[Task to complete]
Nothing more is wanted than an exact repeat of the data below.

Stored data
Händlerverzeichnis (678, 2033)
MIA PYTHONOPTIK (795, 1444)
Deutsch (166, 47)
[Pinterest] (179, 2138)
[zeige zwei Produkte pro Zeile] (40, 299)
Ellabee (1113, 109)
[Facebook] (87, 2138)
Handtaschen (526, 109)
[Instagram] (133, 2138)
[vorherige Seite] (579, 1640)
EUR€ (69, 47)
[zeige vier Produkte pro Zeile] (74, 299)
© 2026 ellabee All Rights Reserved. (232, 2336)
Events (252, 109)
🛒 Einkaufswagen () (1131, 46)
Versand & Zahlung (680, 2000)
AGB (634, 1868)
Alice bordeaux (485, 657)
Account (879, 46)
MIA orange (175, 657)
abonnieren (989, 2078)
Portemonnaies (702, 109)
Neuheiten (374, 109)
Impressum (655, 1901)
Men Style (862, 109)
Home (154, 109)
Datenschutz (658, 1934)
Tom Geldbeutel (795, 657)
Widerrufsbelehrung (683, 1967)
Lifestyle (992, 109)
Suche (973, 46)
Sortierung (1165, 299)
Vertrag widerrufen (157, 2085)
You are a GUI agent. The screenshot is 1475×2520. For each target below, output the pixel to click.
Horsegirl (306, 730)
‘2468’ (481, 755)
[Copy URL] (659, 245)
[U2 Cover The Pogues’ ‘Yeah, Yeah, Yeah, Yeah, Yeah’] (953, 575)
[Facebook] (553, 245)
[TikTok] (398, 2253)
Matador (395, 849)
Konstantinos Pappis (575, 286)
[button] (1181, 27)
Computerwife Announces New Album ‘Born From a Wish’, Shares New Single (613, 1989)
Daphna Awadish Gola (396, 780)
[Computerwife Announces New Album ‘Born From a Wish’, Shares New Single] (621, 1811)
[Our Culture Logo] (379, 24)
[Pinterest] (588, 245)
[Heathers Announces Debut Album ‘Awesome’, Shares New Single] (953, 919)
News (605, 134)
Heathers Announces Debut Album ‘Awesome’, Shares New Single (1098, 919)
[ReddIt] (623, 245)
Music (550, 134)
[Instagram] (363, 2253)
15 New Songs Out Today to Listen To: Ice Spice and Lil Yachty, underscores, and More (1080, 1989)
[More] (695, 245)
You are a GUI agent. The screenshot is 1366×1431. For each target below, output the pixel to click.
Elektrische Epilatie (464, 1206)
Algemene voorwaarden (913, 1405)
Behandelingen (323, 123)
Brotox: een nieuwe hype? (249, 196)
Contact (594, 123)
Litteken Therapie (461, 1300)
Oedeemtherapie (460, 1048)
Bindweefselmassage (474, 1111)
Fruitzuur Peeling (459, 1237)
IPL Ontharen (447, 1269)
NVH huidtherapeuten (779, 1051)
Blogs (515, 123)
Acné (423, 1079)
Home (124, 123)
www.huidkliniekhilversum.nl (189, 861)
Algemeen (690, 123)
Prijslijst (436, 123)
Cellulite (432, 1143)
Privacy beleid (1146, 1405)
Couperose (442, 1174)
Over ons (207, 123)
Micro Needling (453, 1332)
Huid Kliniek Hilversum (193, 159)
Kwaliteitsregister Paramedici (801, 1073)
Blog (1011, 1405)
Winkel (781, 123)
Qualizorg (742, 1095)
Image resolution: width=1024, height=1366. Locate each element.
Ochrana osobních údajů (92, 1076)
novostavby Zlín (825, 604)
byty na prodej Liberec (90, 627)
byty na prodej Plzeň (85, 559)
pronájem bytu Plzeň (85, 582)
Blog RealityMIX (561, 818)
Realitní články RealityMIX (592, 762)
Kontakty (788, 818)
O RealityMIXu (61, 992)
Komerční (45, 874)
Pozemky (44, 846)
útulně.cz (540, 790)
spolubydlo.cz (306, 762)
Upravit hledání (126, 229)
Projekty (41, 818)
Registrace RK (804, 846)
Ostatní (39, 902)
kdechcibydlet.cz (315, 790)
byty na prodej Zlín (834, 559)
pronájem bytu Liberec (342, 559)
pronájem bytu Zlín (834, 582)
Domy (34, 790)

[Written answer]
Händlerverzeichnis (678, 2033)
MIA PYTHONOPTIK (795, 1444)
Deutsch (166, 47)
[Pinterest] (179, 2138)
[zeige zwei Produkte pro Zeile] (40, 299)
Ellabee (1113, 109)
[Facebook] (87, 2138)
Handtaschen (526, 109)
[Instagram] (133, 2138)
[vorherige Seite] (579, 1640)
EUR€ (69, 47)
[zeige vier Produkte pro Zeile] (74, 299)
© 2026 ellabee All Rights Reserved. (232, 2336)
Events (252, 109)
🛒 Einkaufswagen () (1131, 46)
Versand & Zahlung (680, 2000)
AGB (634, 1868)
Alice bordeaux (485, 657)
Account (879, 46)
MIA orange (175, 657)
abonnieren (989, 2078)
Portemonnaies (702, 109)
Neuheiten (374, 109)
Impressum (655, 1901)
Men Style (862, 109)
Home (154, 109)
Datenschutz (658, 1934)
Tom Geldbeutel (795, 657)
Widerrufsbelehrung (683, 1967)
Lifestyle (992, 109)
Suche (973, 46)
Sortierung (1165, 299)
Vertrag widerrufen (157, 2085)
You are a GUI agent. The screenshot is 1475×2520. For each target below, output the pixel to click.
Horsegirl (306, 730)
‘2468’ (481, 755)
[Copy URL] (659, 245)
[U2 Cover The Pogues’ ‘Yeah, Yeah, Yeah, Yeah, Yeah’] (953, 575)
[Facebook] (553, 245)
[TikTok] (398, 2253)
Matador (395, 849)
Konstantinos Pappis (575, 286)
[button] (1181, 27)
Computerwife Announces New Album ‘Born From a Wish’, Shares New Single (613, 1989)
Daphna Awadish Gola (396, 780)
[Computerwife Announces New Album ‘Born From a Wish’, Shares New Single] (621, 1811)
[Our Culture Logo] (379, 24)
[Pinterest] (588, 245)
[Heathers Announces Debut Album ‘Awesome’, Shares New Single] (953, 919)
News (605, 134)
Heathers Announces Debut Album ‘Awesome’, Shares New Single (1098, 919)
[ReddIt] (623, 245)
Music (550, 134)
[Instagram] (363, 2253)
15 New Songs Out Today to Listen To: Ice Spice and Lil Yachty, underscores, and More (1080, 1989)
[More] (695, 245)
You are a GUI agent. The screenshot is 1366×1431. For each target below, output the pixel to click.
Elektrische Epilatie (464, 1206)
Algemene voorwaarden (913, 1405)
Behandelingen (323, 123)
Brotox: een nieuwe hype? (249, 196)
Contact (594, 123)
Litteken Therapie (461, 1300)
Oedeemtherapie (460, 1048)
Bindweefselmassage (474, 1111)
Fruitzuur Peeling (459, 1237)
IPL Ontharen (447, 1269)
NVH huidtherapeuten (779, 1051)
Blogs (515, 123)
Acné (423, 1079)
Home (124, 123)
www.huidkliniekhilversum.nl (189, 861)
Algemeen (690, 123)
Prijslijst (436, 123)
Cellulite (432, 1143)
Privacy beleid (1146, 1405)
Couperose (442, 1174)
Over ons (207, 123)
Micro Needling (453, 1332)
Huid Kliniek Hilversum (193, 159)
Kwaliteitsregister Paramedici (801, 1073)
Blog (1011, 1405)
Winkel (781, 123)
Qualizorg (742, 1095)
Image resolution: width=1024, height=1366. Locate each element.
Ochrana osobních údajů (92, 1076)
novostavby Zlín (825, 604)
byty na prodej Liberec (90, 627)
byty na prodej Plzeň (85, 559)
pronájem bytu Plzeň (85, 582)
Blog RealityMIX (561, 818)
Realitní články RealityMIX (592, 762)
Kontakty (788, 818)
O RealityMIXu (61, 992)
Komerční (45, 874)
Pozemky (44, 846)
útulně.cz (540, 790)
spolubydlo.cz (306, 762)
Upravit hledání (126, 229)
Projekty (41, 818)
Registrace RK (804, 846)
Ostatní (39, 902)
kdechcibydlet.cz (315, 790)
byty na prodej Zlín (834, 559)
pronájem bytu Liberec (342, 559)
pronájem bytu Zlín (834, 582)
Domy (34, 790)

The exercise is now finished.